» Task to complete:
Exactly as shown below, retype every line of the data.

┌──

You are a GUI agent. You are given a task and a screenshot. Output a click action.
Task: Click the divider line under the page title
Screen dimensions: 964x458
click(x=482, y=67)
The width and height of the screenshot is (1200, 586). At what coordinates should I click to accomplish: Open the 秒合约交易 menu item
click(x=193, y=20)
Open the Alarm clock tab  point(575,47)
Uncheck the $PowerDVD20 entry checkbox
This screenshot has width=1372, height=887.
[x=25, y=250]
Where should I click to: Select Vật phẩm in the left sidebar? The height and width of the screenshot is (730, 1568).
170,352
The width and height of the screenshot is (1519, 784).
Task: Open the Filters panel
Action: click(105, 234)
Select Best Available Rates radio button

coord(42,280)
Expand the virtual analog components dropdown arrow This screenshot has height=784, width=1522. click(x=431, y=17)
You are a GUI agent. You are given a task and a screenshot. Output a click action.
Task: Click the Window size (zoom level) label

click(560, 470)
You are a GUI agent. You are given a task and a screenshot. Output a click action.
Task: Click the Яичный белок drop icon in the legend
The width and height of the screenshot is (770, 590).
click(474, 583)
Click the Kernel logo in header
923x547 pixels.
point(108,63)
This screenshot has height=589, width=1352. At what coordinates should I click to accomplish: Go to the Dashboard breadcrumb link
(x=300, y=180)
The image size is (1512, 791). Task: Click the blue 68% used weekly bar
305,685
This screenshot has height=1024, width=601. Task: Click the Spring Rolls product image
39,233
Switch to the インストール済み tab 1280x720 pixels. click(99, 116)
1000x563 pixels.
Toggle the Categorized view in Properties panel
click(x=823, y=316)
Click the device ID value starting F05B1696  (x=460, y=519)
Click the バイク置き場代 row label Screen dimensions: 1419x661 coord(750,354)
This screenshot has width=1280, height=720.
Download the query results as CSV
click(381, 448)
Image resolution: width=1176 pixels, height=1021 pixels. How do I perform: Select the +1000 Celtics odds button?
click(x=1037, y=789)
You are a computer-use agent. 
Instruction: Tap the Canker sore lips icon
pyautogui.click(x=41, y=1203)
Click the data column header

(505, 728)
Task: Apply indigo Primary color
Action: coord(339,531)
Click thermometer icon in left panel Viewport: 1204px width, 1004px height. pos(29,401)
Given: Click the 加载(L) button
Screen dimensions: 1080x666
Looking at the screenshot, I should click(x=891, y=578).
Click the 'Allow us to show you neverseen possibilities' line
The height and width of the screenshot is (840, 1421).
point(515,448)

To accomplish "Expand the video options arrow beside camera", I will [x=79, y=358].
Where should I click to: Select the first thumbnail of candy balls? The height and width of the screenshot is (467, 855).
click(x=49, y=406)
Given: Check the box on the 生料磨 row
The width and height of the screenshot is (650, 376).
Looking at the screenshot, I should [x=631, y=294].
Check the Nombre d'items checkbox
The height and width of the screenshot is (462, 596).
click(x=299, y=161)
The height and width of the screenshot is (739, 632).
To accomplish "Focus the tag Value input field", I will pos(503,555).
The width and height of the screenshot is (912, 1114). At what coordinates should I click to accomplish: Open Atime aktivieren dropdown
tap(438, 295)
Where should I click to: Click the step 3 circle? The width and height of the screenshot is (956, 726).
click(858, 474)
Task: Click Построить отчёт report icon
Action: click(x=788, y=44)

└──

» Result of the task:
You are a GUI agent. You are given a task and a screenshot. Output a click action.
Task: Click the divider line under the page title
Screen dimensions: 964x458
click(x=482, y=67)
The width and height of the screenshot is (1200, 586). At what coordinates should I click to accomplish: Open the 秒合约交易 menu item
click(x=193, y=20)
Open the Alarm clock tab  point(575,47)
Uncheck the $PowerDVD20 entry checkbox
This screenshot has width=1372, height=887.
[x=25, y=250]
Where should I click to: Select Vật phẩm in the left sidebar? The height and width of the screenshot is (730, 1568).
170,352
The width and height of the screenshot is (1519, 784).
Task: Open the Filters panel
Action: click(105, 234)
Select Best Available Rates radio button

coord(42,280)
Expand the virtual analog components dropdown arrow This screenshot has height=784, width=1522. click(x=431, y=17)
You are a GUI agent. You are given a task and a screenshot. Output a click action.
Task: Click the Window size (zoom level) label

click(560, 470)
You are a GUI agent. You are given a task and a screenshot. Output a click action.
Task: Click the Яичный белок drop icon in the legend
The width and height of the screenshot is (770, 590).
click(474, 583)
Click the Kernel logo in header
923x547 pixels.
point(108,63)
This screenshot has height=589, width=1352. At what coordinates should I click to accomplish: Go to the Dashboard breadcrumb link
(x=300, y=180)
The image size is (1512, 791). Task: Click the blue 68% used weekly bar
305,685
This screenshot has height=1024, width=601. Task: Click the Spring Rolls product image
39,233
Switch to the インストール済み tab 1280x720 pixels. click(99, 116)
1000x563 pixels.
Toggle the Categorized view in Properties panel
click(x=823, y=316)
Click the device ID value starting F05B1696  (x=460, y=519)
Click the バイク置き場代 row label Screen dimensions: 1419x661 coord(750,354)
This screenshot has width=1280, height=720.
Download the query results as CSV
click(381, 448)
Image resolution: width=1176 pixels, height=1021 pixels. How do I perform: Select the +1000 Celtics odds button?
click(x=1037, y=789)
You are a computer-use agent. 
Instruction: Tap the Canker sore lips icon
pyautogui.click(x=41, y=1203)
Click the data column header

(505, 728)
Task: Apply indigo Primary color
Action: coord(339,531)
Click thermometer icon in left panel Viewport: 1204px width, 1004px height. pos(29,401)
Given: Click the 加载(L) button
Screen dimensions: 1080x666
Looking at the screenshot, I should click(x=891, y=578).
Click the 'Allow us to show you neverseen possibilities' line
The height and width of the screenshot is (840, 1421).
point(515,448)

To accomplish "Expand the video options arrow beside camera", I will [x=79, y=358].
Where should I click to: Select the first thumbnail of candy balls? The height and width of the screenshot is (467, 855).
click(x=49, y=406)
Given: Check the box on the 生料磨 row
The width and height of the screenshot is (650, 376).
Looking at the screenshot, I should [x=631, y=294].
Check the Nombre d'items checkbox
The height and width of the screenshot is (462, 596).
click(x=299, y=161)
The height and width of the screenshot is (739, 632).
To accomplish "Focus the tag Value input field", I will pos(503,555).
The width and height of the screenshot is (912, 1114). At what coordinates should I click to accomplish: Open Atime aktivieren dropdown
tap(438, 295)
Where should I click to: Click the step 3 circle? The width and height of the screenshot is (956, 726).
click(858, 474)
Task: Click Построить отчёт report icon
Action: click(x=788, y=44)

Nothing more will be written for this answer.